Quizá se puede ser pedante, o engreído, o pretencioso, de formas muy distintas. Quizá se puede lograr usando la metonimia Audi, o usando la palabra metonimia. El espectro de lo cargante puede ser muy amplio. Al fin y al cabo, la sentencia la dictamina el juez, no el acusado. Tal vez en lo que todos coincidamos sea en el mal recibimiento que tienen algunos consejos, sobre todo los no solicitados.

Algo menos de un siglo

 — Todo lo que tenía que aprender ya lo he aprendido.

Una afirmación rotunda, acompañada de un fruncimiento que delataría a la más discreta de las soberbias. Estar de vuelta de todo, o la ilusión de estarlo, con la seguridad adherida a la mandíbula, que desciende ligeramente hacia una posición más agresiva, en concordancia con las cejas, mientras va articulando la mentira.

Debe ser difícil llegar a cierta edad con la convicción de haberlo hecho todo. Y si aparece la sospecha de que dejamos algo en el camino, nuestra cabeza se encargará de convencernos de que no mereció la pena. Es entonces cuando la experiencia se convierte en el único analgésico al que recurrir, en el momento en que te rodean la juventud y la energía. El valor a destacar cuando comienza el declive. El cuerpo se vuelve lento, pesado, rígido. De pronto hay más piel de la necesaria, y la tierra pasa a reclamar lo que es suyo, con más insistencia que nunca, por medio de la gravedad. La experiencia es el único asidero a mano. La experiencia y la sensación de que, en palabras de Jorge Manrique, cualquier tiempo pasado fue mejor. Las batallitas se convierten en el discurso por excelencia, en un vano esfuerzo por revivir las historias que en estos tiempos ya no suenan tan emocionantes. Tampoco contribuye a la causa el hecho de que tengan que repetirte todo tres veces, con intensidades crecientes, debido a que tu umbral de audición está pidiendo a gritos un aumento de decibelios. Los que te rodean tienden a crisparse con mayor facilidad y modifican incluso su lenguaje, como si tu capacidad de comprensión se hubiera deteriorado a la vez que los huesecillos de tu oído. Abandonas tu condición de individuo para adoptar la forma de lastre, un lastre que cambia de manos cuando los músculos comienzan a resentirse por el peso. El respeto abandonó su puesto hace mucho y fue sustituido por una mezcla de indulgencia y remordimiento. Imagina digerir todo esto, contando con que aún puedas soportar tu propia carga de forma autónoma.

Fuente: vinetur.com

Fuente: taracronica.com

Pero llegar a los 90 años de edad con la necesidad constante de blandir el estandarte de la veteranía, y de enseñar los dientes cada vez que se cuestiona tu credo, no es más que la evidencia de que la debilidad ha sabido trascender la carne, y se ha ido afincando también en la mente, aunque de forma más soterrada. Cerrar la puerta al aprendizaje y atesorar lo recaudado (independientemente de su valor), como si de un síndrome de Diógenes se tratara, hace que se pierda el incentivo de comenzar cada día, de resetear la oxidada maquinaria y de, en definitiva, abrir alguna posible puerta nueva. Porque se supone que de eso se trata, que de eso va toda esta película. 
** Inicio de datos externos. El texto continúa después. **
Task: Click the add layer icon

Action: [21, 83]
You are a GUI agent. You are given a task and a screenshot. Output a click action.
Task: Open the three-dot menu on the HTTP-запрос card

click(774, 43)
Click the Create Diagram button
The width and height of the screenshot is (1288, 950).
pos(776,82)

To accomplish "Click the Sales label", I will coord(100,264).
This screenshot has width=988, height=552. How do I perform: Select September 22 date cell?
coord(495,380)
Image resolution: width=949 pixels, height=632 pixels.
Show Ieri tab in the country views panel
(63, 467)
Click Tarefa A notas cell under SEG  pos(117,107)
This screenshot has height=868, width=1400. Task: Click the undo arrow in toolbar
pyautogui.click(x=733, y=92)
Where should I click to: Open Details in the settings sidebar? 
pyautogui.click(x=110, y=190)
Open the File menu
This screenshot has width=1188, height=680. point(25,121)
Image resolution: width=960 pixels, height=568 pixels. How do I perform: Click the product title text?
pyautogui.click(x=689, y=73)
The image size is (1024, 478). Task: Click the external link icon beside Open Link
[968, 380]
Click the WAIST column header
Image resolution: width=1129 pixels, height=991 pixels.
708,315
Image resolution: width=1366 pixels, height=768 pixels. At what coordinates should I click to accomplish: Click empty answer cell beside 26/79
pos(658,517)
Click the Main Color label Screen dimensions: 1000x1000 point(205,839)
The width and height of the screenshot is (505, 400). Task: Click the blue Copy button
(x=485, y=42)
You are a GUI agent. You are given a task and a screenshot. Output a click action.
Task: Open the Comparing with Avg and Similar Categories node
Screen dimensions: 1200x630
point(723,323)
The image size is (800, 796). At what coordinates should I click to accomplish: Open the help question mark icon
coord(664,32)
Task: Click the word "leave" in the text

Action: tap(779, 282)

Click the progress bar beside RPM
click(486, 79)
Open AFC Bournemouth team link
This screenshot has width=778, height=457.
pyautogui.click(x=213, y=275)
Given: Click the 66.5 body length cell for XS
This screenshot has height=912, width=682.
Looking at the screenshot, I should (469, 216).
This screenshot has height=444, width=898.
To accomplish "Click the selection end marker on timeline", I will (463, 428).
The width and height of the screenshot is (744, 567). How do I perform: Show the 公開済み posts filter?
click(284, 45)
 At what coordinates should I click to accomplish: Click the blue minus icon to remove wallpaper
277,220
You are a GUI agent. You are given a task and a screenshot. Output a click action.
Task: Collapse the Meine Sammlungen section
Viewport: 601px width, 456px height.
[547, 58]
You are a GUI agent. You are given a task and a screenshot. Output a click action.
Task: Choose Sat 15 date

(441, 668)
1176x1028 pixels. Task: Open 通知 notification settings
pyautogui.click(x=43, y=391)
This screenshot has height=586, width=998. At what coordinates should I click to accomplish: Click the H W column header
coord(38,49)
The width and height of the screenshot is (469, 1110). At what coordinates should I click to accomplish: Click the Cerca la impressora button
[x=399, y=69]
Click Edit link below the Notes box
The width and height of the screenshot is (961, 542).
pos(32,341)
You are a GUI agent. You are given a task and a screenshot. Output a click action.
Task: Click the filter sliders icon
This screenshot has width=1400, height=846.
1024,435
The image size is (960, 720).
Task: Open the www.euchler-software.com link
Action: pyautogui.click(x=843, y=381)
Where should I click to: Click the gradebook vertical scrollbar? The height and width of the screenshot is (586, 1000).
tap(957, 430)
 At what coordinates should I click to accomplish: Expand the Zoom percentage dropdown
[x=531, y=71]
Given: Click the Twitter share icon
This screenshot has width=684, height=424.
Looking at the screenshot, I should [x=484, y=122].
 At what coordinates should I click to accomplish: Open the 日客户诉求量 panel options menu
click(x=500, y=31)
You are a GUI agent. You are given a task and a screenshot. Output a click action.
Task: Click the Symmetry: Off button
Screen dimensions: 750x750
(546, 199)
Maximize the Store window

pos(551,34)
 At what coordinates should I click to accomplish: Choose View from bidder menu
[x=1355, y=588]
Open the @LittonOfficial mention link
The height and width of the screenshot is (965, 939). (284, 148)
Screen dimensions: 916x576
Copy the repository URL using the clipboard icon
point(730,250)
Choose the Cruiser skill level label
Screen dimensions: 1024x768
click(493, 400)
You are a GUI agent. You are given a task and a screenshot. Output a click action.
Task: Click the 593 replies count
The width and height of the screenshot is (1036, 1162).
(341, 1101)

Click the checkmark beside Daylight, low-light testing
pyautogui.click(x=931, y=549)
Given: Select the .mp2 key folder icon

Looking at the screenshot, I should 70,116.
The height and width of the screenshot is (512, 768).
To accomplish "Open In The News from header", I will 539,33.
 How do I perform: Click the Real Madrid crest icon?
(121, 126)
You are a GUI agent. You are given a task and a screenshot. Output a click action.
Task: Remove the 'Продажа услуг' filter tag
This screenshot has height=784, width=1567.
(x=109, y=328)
No debe ser nada fácil. Sería todo un logro mantener viva la curiosidad y la sed de conocer hasta el último día. Procurando, además, que dicha sed no nos lleve siempre hacia los mismos asuntos tan polarizados. Con el ejercicio constante de la humildad y el direccionamiento del saber hacia cuestiones menos corrosivas y más edificantes. Con la experiencia como trilla, como bagaje para ilustrar a los aprendices, como conjunto de recursos para saber marcharse con la satisfacción de haber cumplido. Haciendo uso de la experiencia como se usan los arreglos que perfilarán nuestra banda sonora para la posteridad, siempre inacabada.

— Siempre hay cosas por aprender, abuela.